ポイント:自分のやり方、考えを押し付けるのではなく、それぞれの考え方に寄り添いながら、明確な区別を維持することで、信用性・信頼性がUP。
ポイント:従業員の存在意義や共感を感じるための時間を費やすことが、生産性の高い従業員が長く会社に残って働き続けてくれる秘訣。
岡本陽子の『考える上司』に変身する方法 第3回
起業したばかりの会社でも、従業員を採用することで「上司と部下」の関係が生じます。目標に向かって頑張るからこそ、一緒に人間関係はうまく育んでいきたいもの。しかし、リーダーシップを強気、強引さなどと勘違いしていては、部下はついてこないものです。部下の指導法が一味違う「考える上司」とは? キャリアコンサルタントの岡本陽子さんが具体例をあげながら解説します。
せっかく採用してもすぐに辞めてしまう。以前は多くを採用して「ガッツのある従業員だけ残ればいい」と思っていたが、近ごろは1人採用するだけでも一苦労する時代になった。自分のやり方を部下に教えていけば、確実に業績は伸びるだろうと起業したが、そんなトップダウン式の経営の人材教育の仕方には限界を感じつつある。

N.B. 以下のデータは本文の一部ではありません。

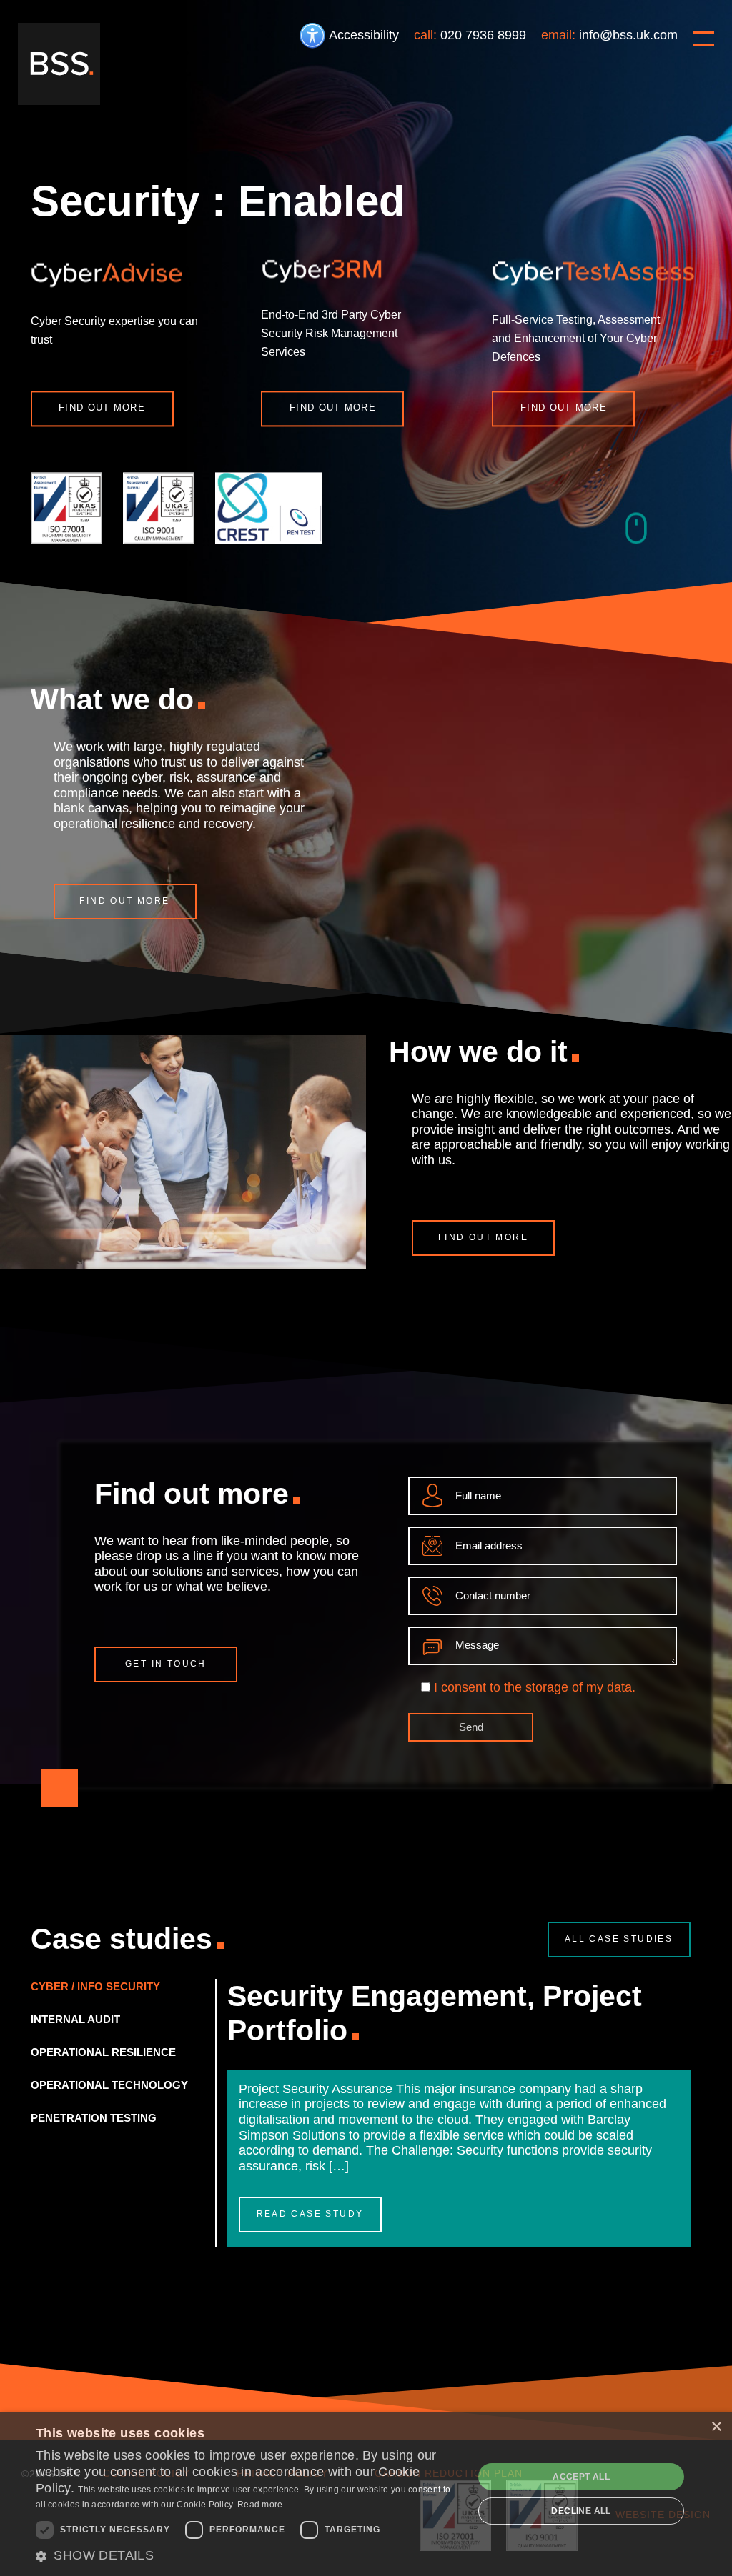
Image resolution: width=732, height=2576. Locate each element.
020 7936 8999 (483, 35)
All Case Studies (619, 1939)
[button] (248, 2556)
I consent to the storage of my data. (534, 1687)
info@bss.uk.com (628, 35)
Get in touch (166, 1664)
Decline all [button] (580, 2511)
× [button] (716, 2427)
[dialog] (366, 2494)
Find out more (102, 407)
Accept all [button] (581, 2477)
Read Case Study (310, 2214)
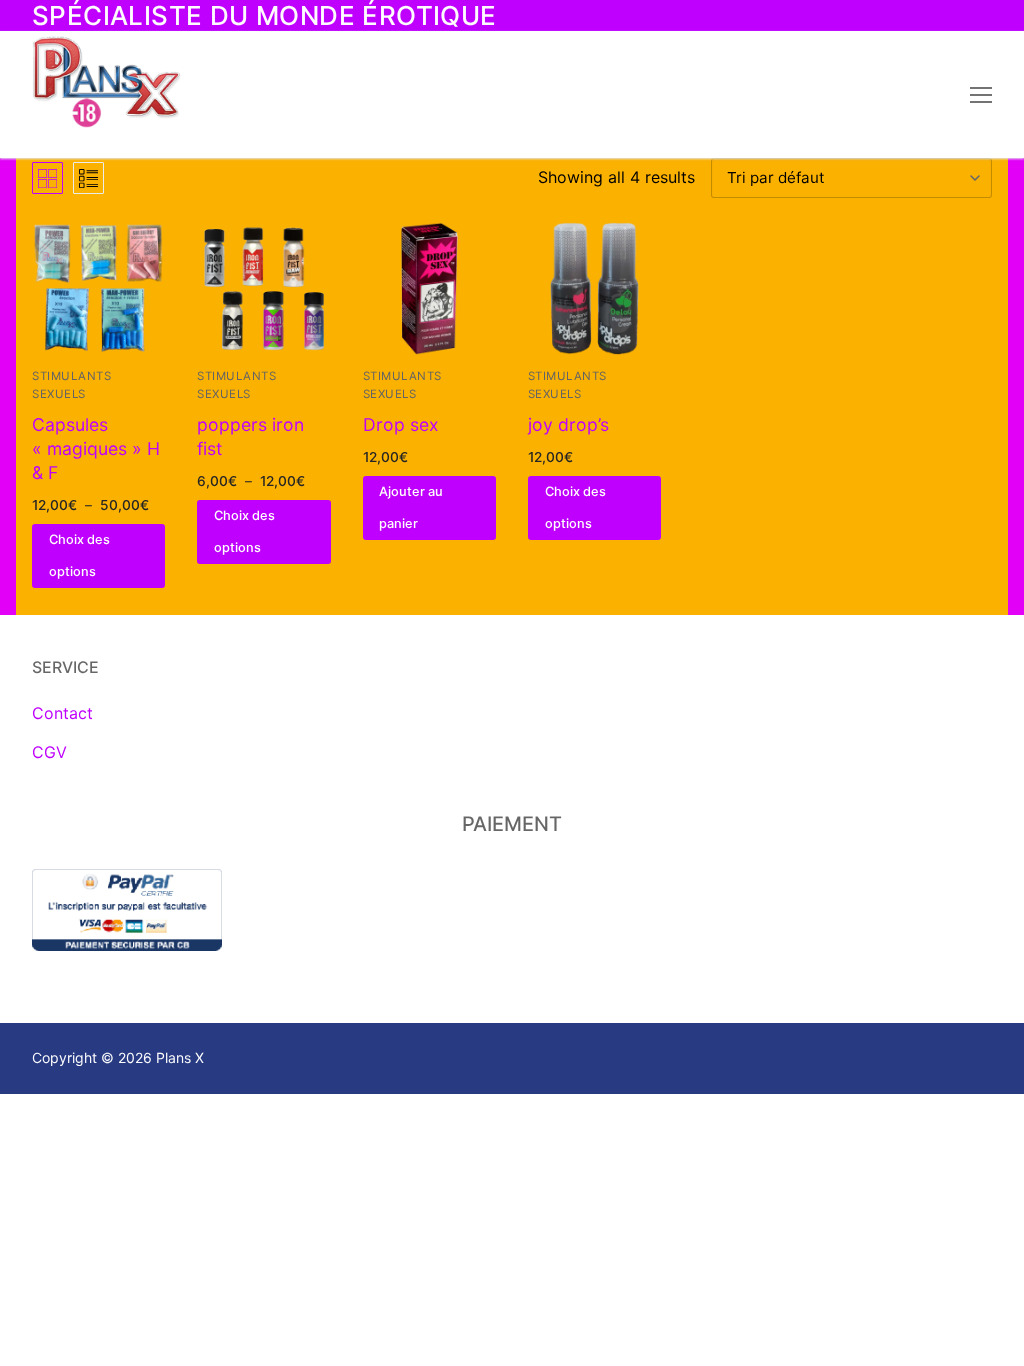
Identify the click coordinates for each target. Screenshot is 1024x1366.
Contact (62, 713)
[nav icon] (981, 95)
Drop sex (401, 424)
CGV (49, 752)
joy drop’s (568, 424)
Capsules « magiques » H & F (96, 448)
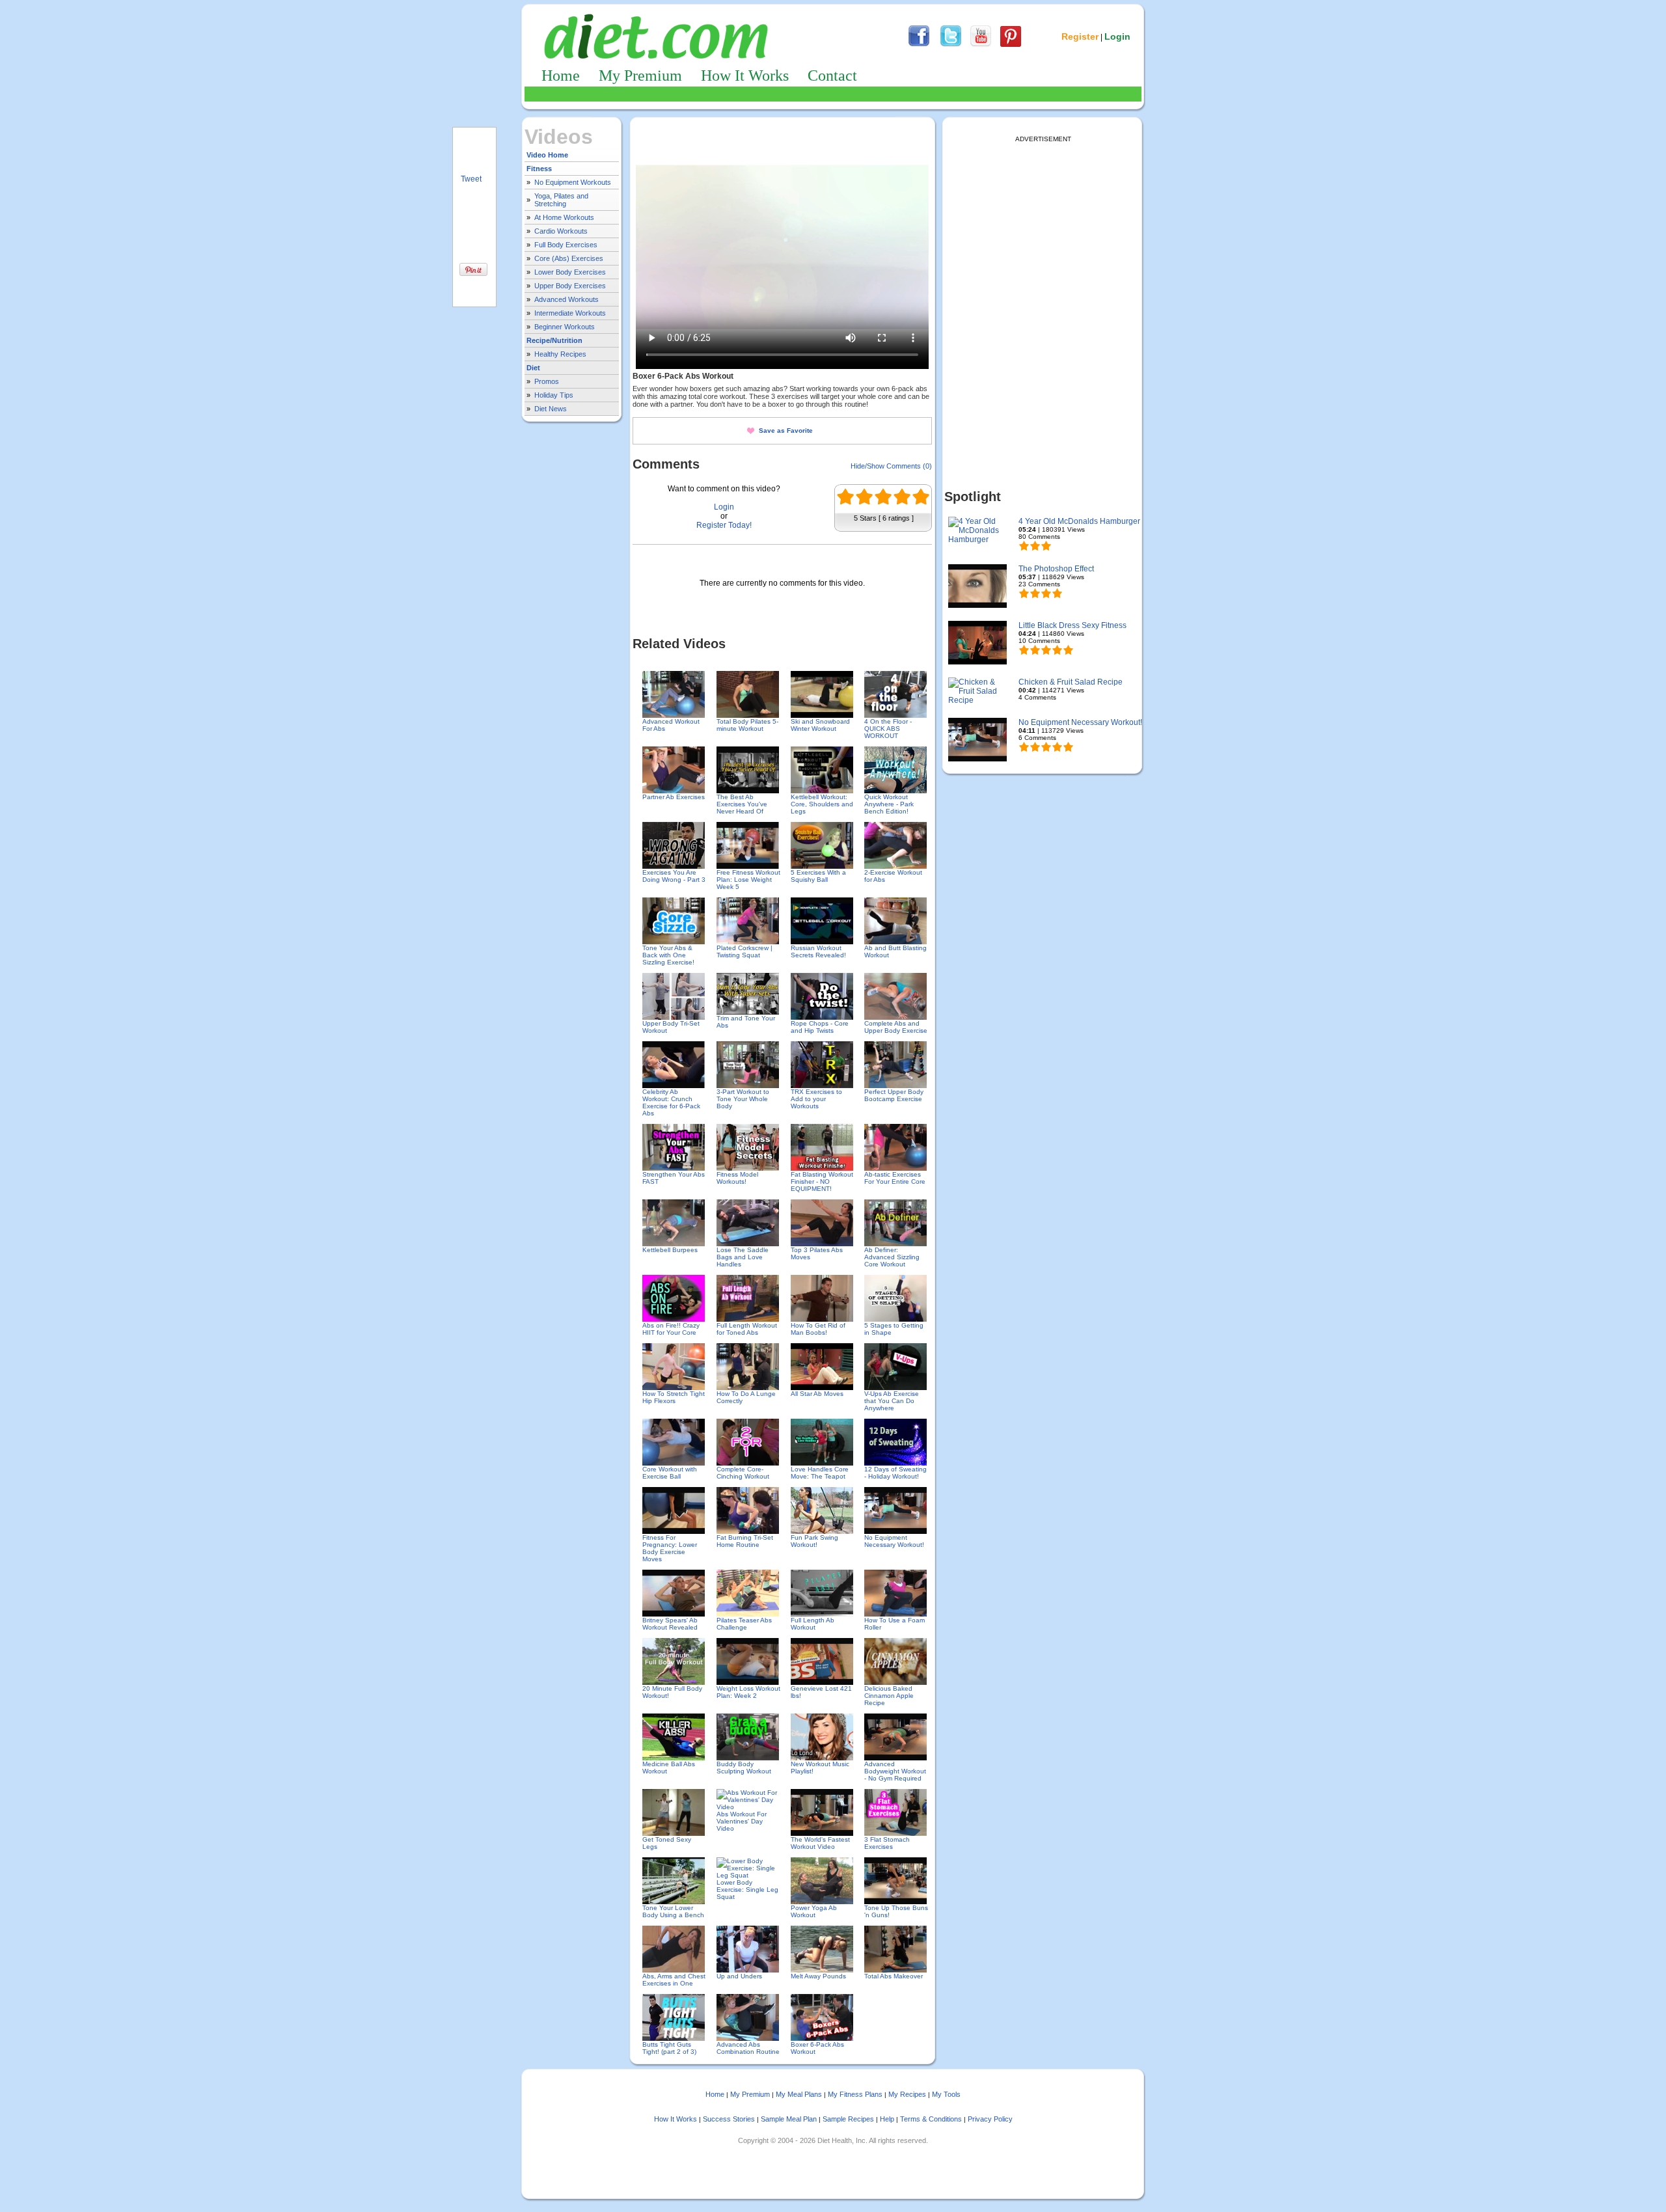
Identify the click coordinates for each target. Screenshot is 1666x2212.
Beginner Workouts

「もっと優秀な人材が欲しい」と思うけれど、「単に社員を増やせばいいという問題ではない」気もしている。
給与を高くしたら続くわけでもなく、従業員の勤務時間に気を配れば仕事にも支障が出くるのではと不安も感じる。最近はめっきり従業員に気をつかうことが多くなってしまった。それでも辞めていくので途方に暮れてしまう——。小規模な法人経営者が頭を抱える人材の問題について今回は考えてみました。
前回の記事はこちら
職場を壊す「ネガティブ社員」 3つの特徴と対処法
従業員が長続きしない本当の理由
よくある退職理由には、「労働時間が長い」「給与が低い」「休みがない」「職場環境が良くない」「体力的にしんどさがあった」などの不満が理由に挙がります。でもこのほとんどは後付けでつけられた理由なのです。労働時間が長くても、体力的にしんどさがある仕事でも、給与が低くても続けている従業員とは何が違うのか。それは「仕事にやりがいを感じているか」ということ。やりがいを感じるまでには、少なくても仕事がわかりだすまでに6カ月はかかります。その、やりがいを感じるまでの期間に辞めてしまうことが多いのです。
その大きな理由は「会社に必要とされていると感じられないこと」でしょう。
求人募集を見たとき、「この仕事をやってみたい!」「この環境は楽しそうだ!」と応募し、面接では相互の考えが分かることで、この会社で働くことに共感していきます。経営者も「この人材を採用したら、今の事業がもっとスピードアップするのではないか」「今不足している業務の穴埋めを上手くやってくれる」という期待を持って採用されます。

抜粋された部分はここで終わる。